Capítulo 22

SÁBADO

SONIA

Me marcho del garaje, pues temo que si me quedo voy a echarme a llorar. Me invaden la rabia, el enfado y el resentimiento hacia Greg, me enfurezco por lo indigna que esta situación es para Jez. En lugar de volver directamente a casa, bajo las escaleras hasta el río. Hay marea baja. Paseo por la orilla, quiero notar el aire frío en la cara e impregnarme de la mezcla de olores del río.

En comparación con la época en que Seb y yo bajábamos a jugar, la orilla está ahora bastante limpia. Es cierto que hay un neumático, un trozo de tubería y los habituales electrodomésticos desechados. Y envases de poliestireno que debían de contener hamburguesas. Incluso hay una calabaza hueca que rueda por la orilla, una reliquia de Halloween que extrañamente ha logrado sobrevivir todo este tiempo. Pero el agua los ha dejado limpios y debajo solo hay arena, guijarros blancos y trozos de cristal y de loza redondeados. El barro, el petróleo y el espeso caldillo químico en el que Seb y yo solíamos remojarnos ya no existen. Me siento sobre una losa de hormigón. A mis espaldas, el muro del río está cubierto de musgo verde hasta la línea de la marea alta; más arriba, las chimeneas de la central eléctrica se elevan por encima de las paredes grisáceas y medio desmoronadas. A la derecha de la central eléctrica se ubica el antiguo hospital, hoy convertido en casa de beneficencia, con su reloj negro y dorado en lo alto de la elegante torre y sus delicados aleros almenados, dos edificios absolutamente discordantes. Este es uno de los lugares donde más me gusta sentarme, con los altos muros de protección a mi espalda y el río a mis pies.
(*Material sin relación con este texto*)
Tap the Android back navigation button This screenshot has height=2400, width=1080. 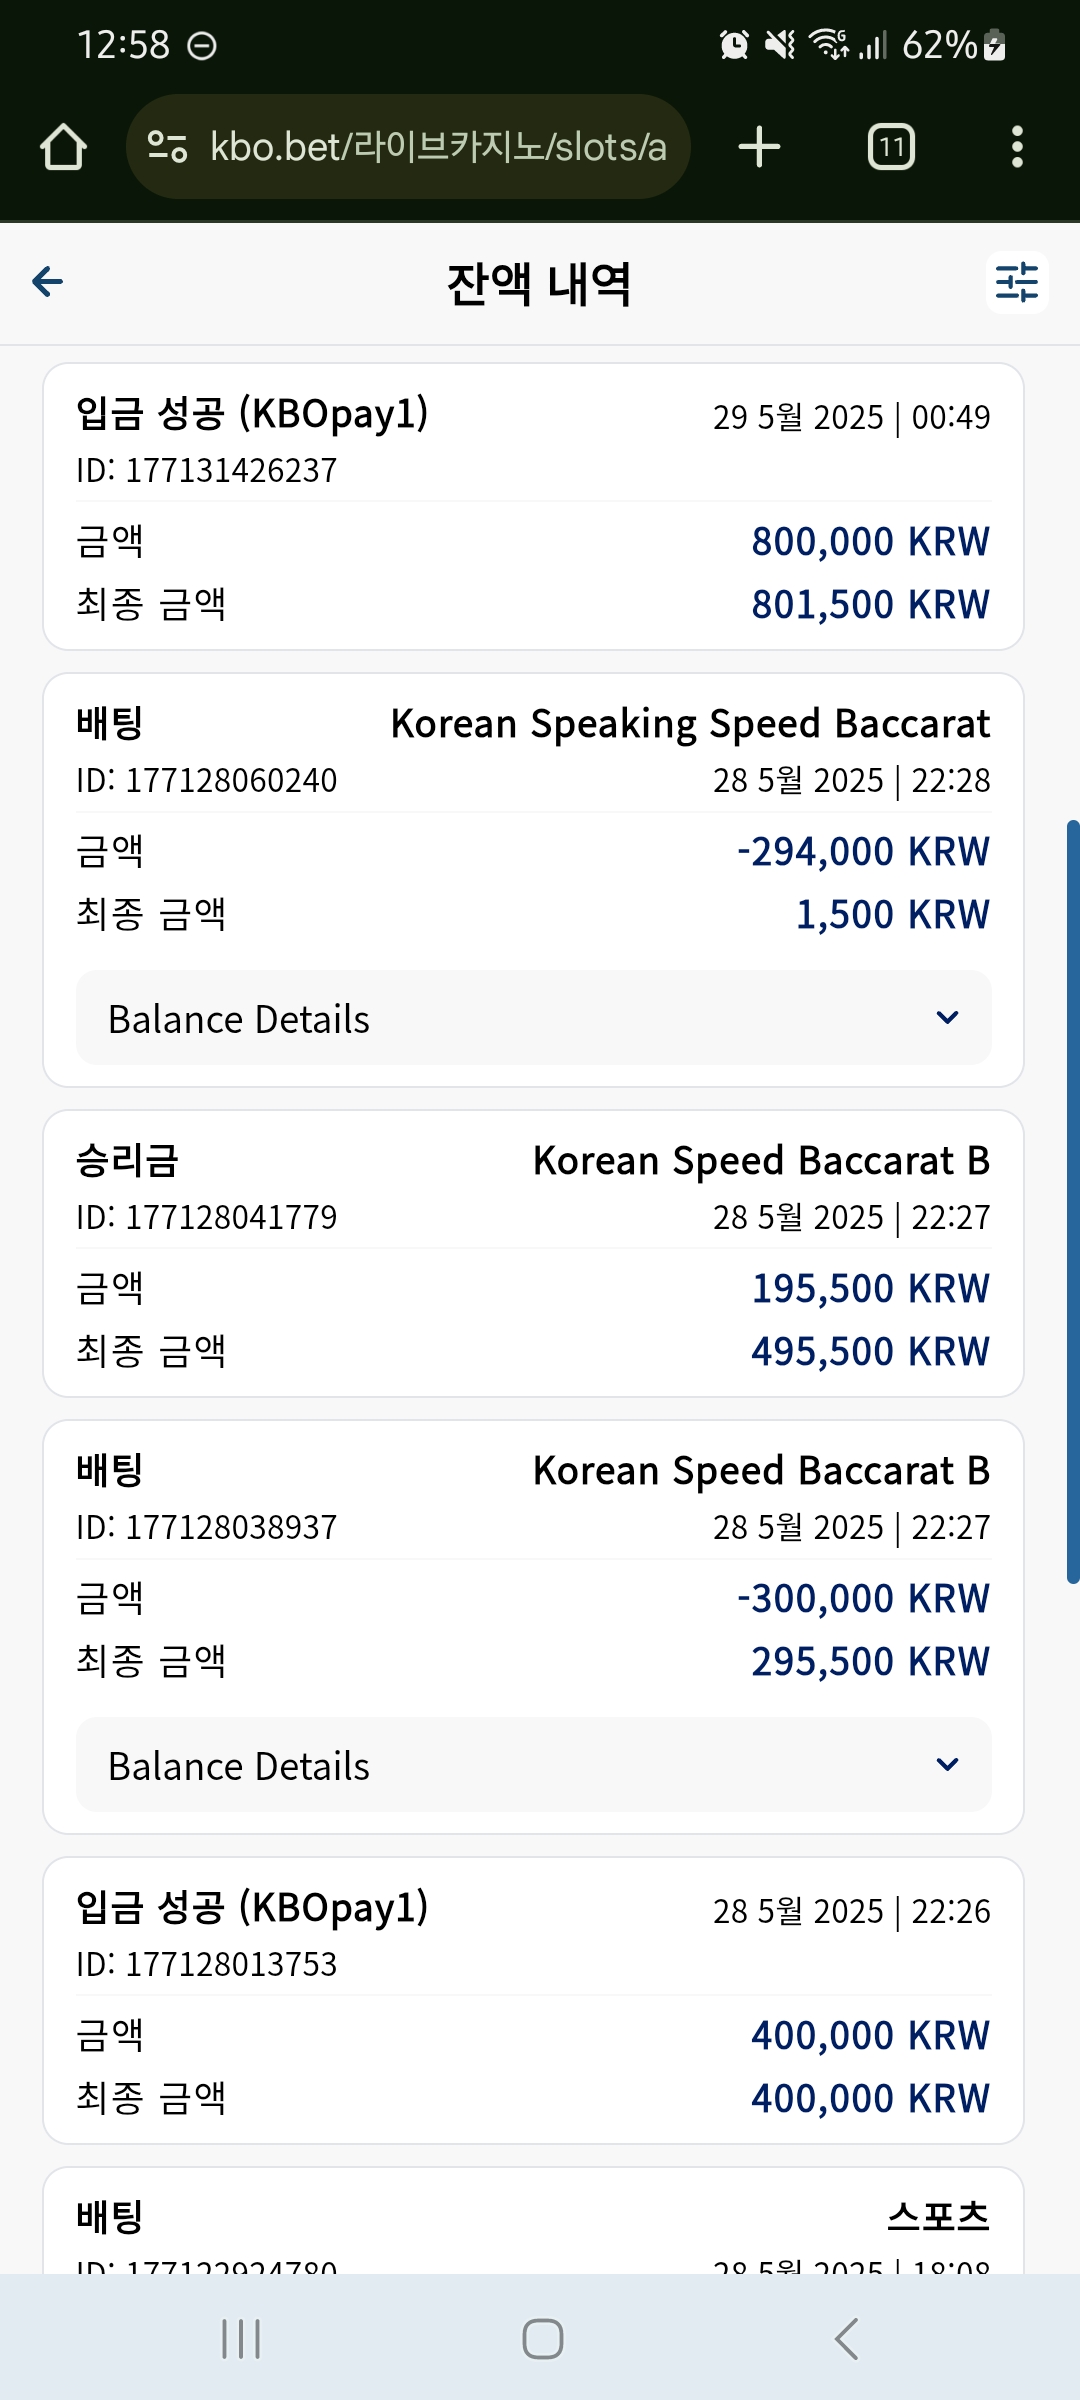846,2339
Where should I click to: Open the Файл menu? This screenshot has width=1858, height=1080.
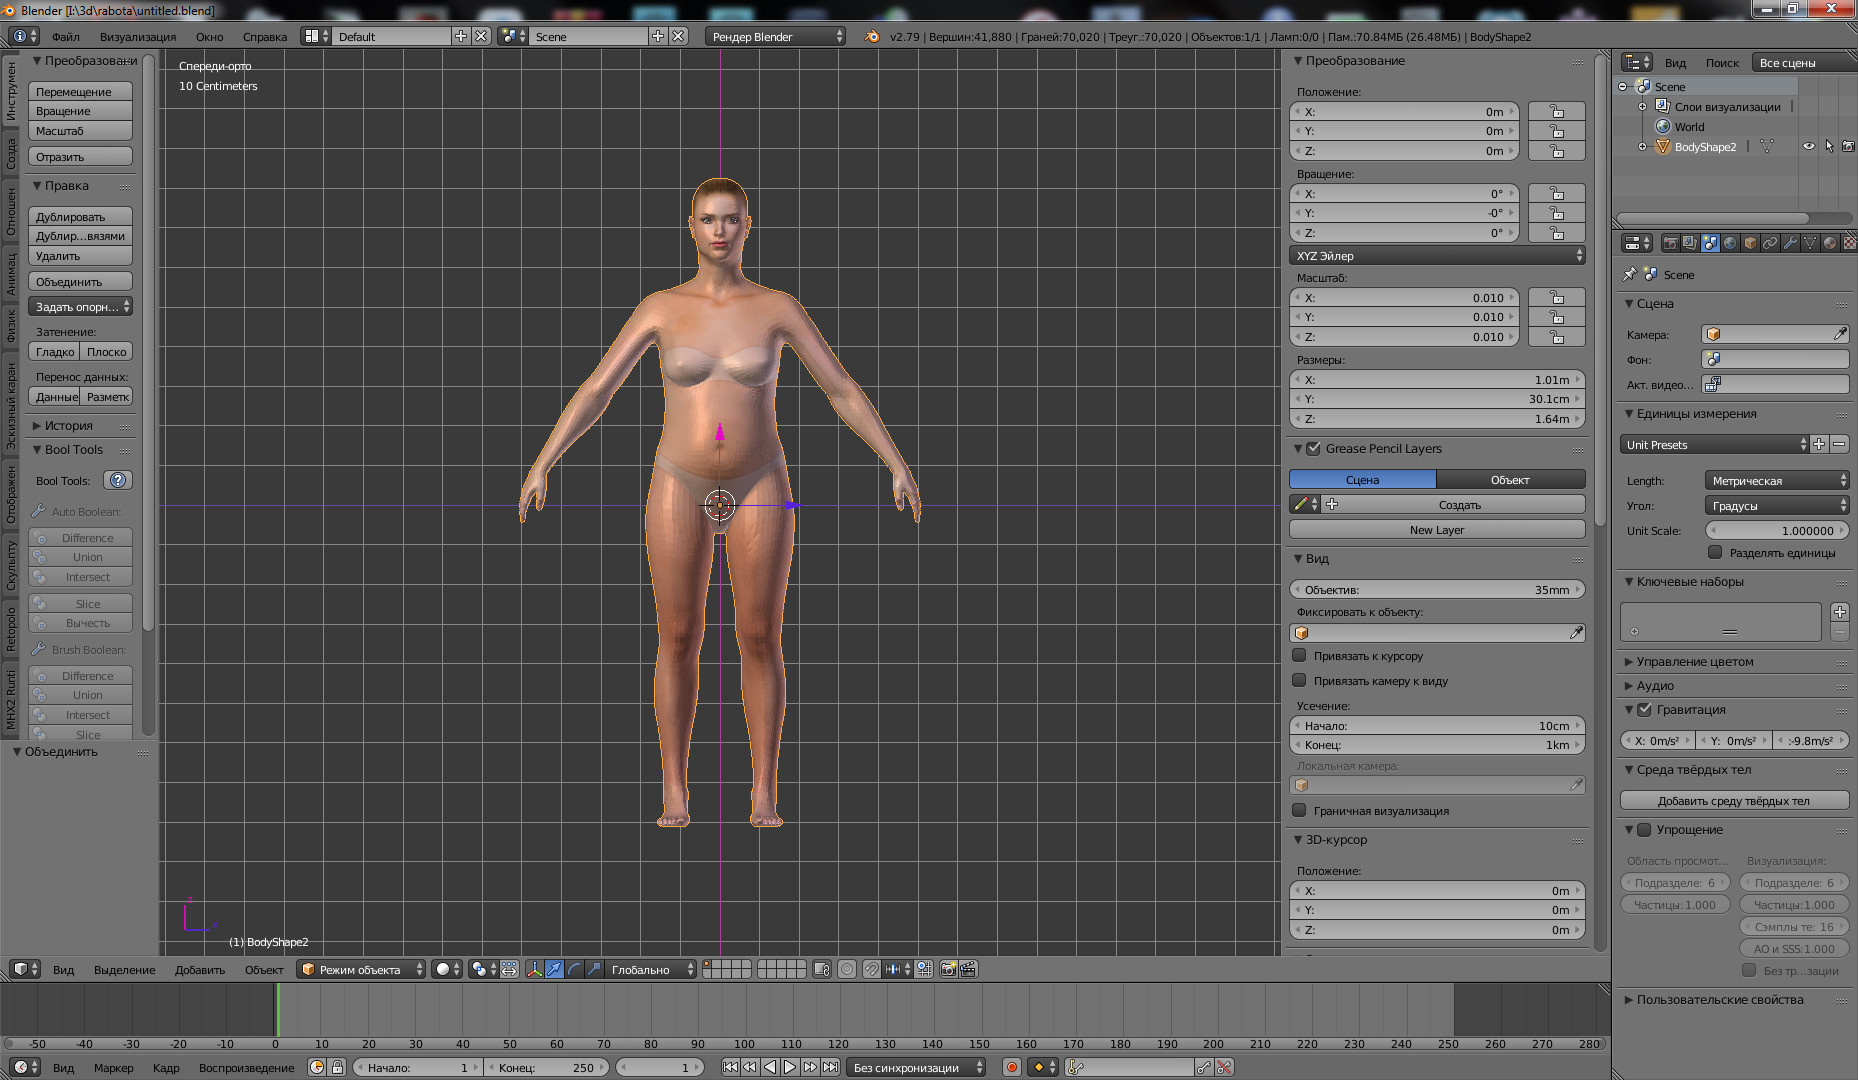point(66,37)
Tengo que abrocharme el abrigo y levantarme el cuello para protegerme de la ferocidad del viento. Me pregunto si va a nevar. Escucho el movimiento del agua cuando lame la costa, el leve campanilleo de loza contra piedra, o de metal contra hueso, mientras las olas golpean una y otra vez los escombros de la orilla.
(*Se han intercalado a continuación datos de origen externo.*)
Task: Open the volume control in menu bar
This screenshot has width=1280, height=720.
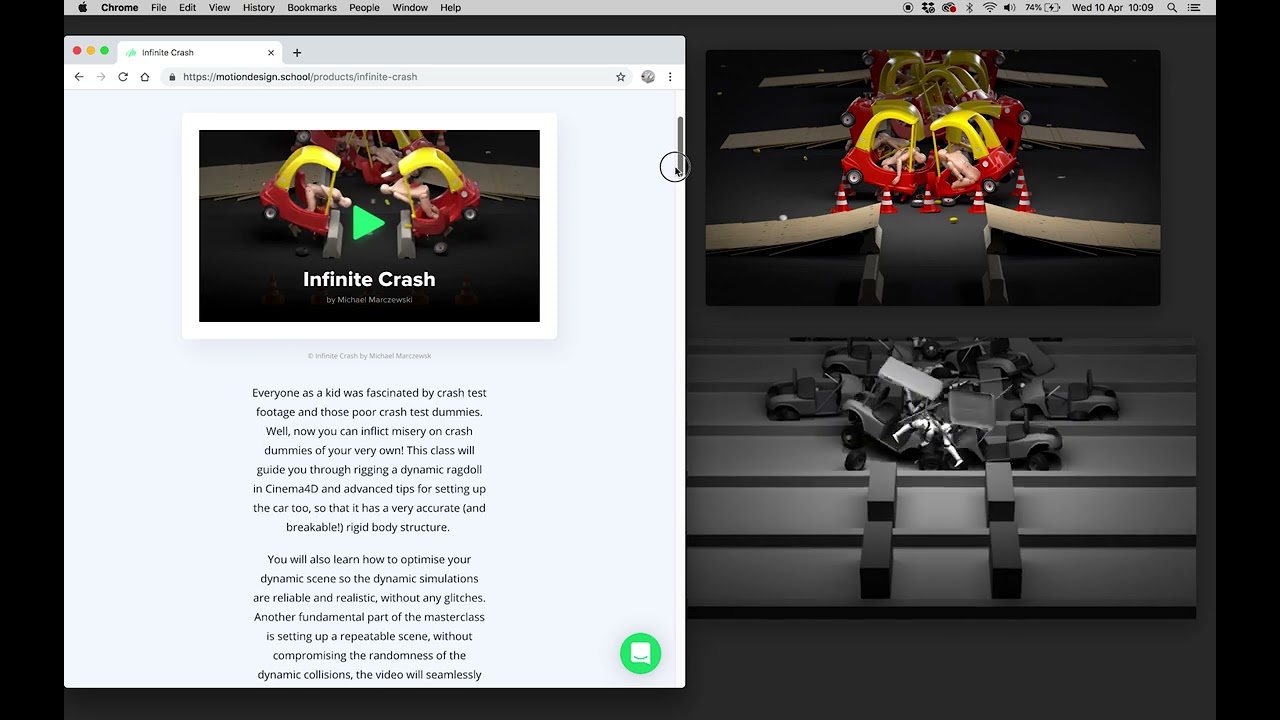Action: pyautogui.click(x=1009, y=8)
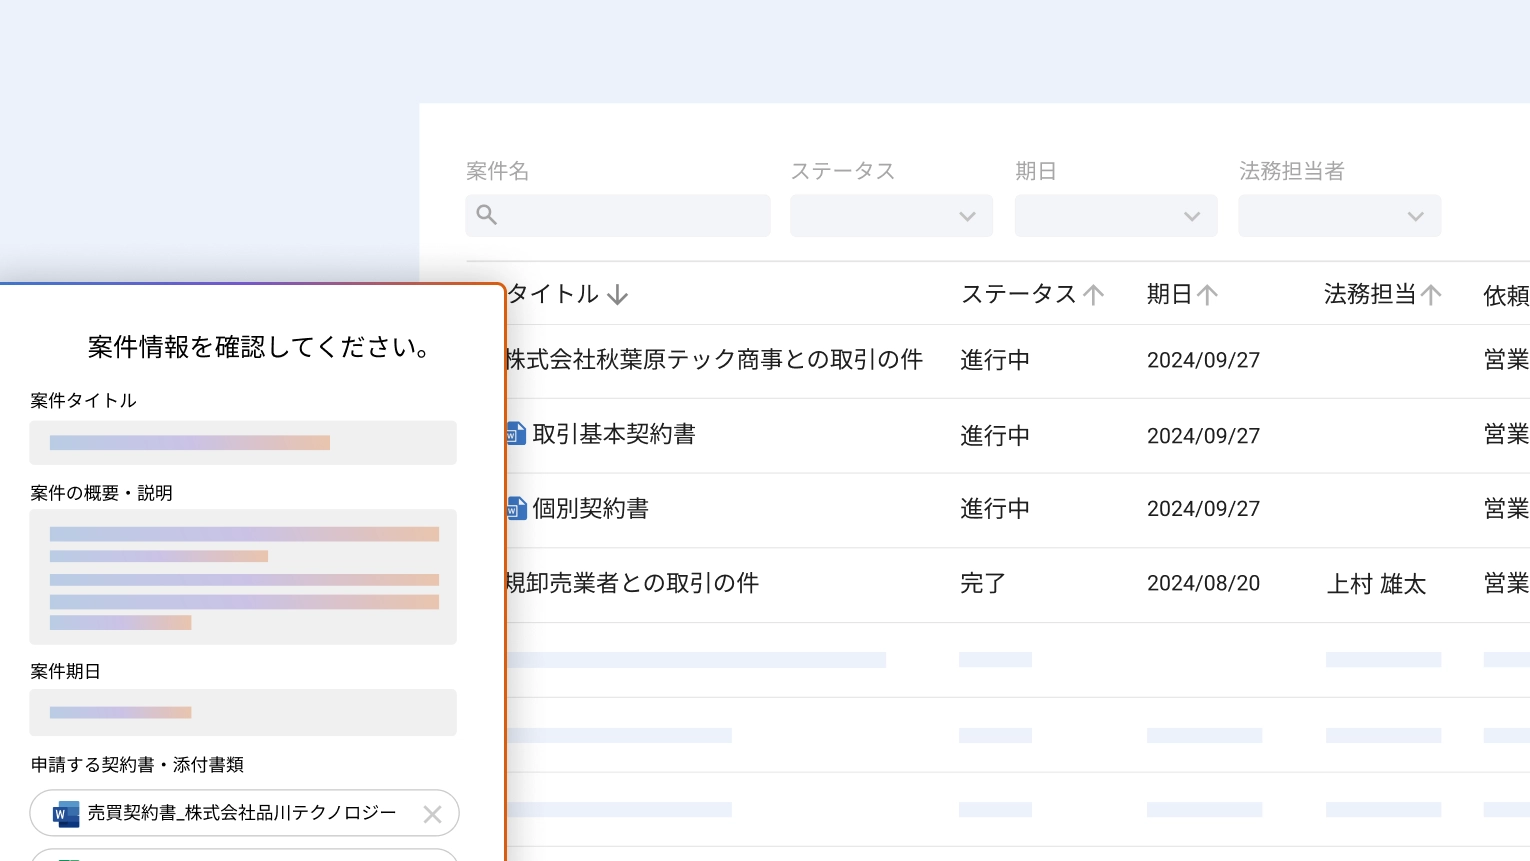Sort by 法務担当 column arrow
Image resolution: width=1530 pixels, height=861 pixels.
point(1431,295)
Contemplo el río y de pronto nos veo. El día en que construimos la balsa. El caluroso verano de aquel año había llegado a su fin, debíamos de estar a principios de otoño. Recuerdo la niebla que se elevaba del río. Reinaba un hedor acre procedente de Dartford, como si una de las plantas químicas hubiera vertido alguna sustancia tóxica al río. Era muy pronto, por la mañana. Había ocurrido algo en la casa del río, una discusión, gritos, amenazas. Yo me había marchado llorando. Sentía la misma punzada en el pecho que siento ahora, como si llevara meses soportando la tristeza y la pena. Entonces vi a Seb en la orilla y noté que todo aquello se disipaba. Me acerqué a él, junto al agua. Tenía la vista fija en el agua oscura.

—¿Qué es eso?

La marea arrastraba hacia nosotros algo de madera, lo que parecían los restos de una caja de pescado.

—Cógelo, Sonia.

Me metí obedientemente en el agua, vadeando el fango e ignorando el frío, algo que siempre me obligaba a hacer cuando estaba con Seb para que él no pudiera tacharme de débil. Arrastré la caja de pescado hasta la orilla.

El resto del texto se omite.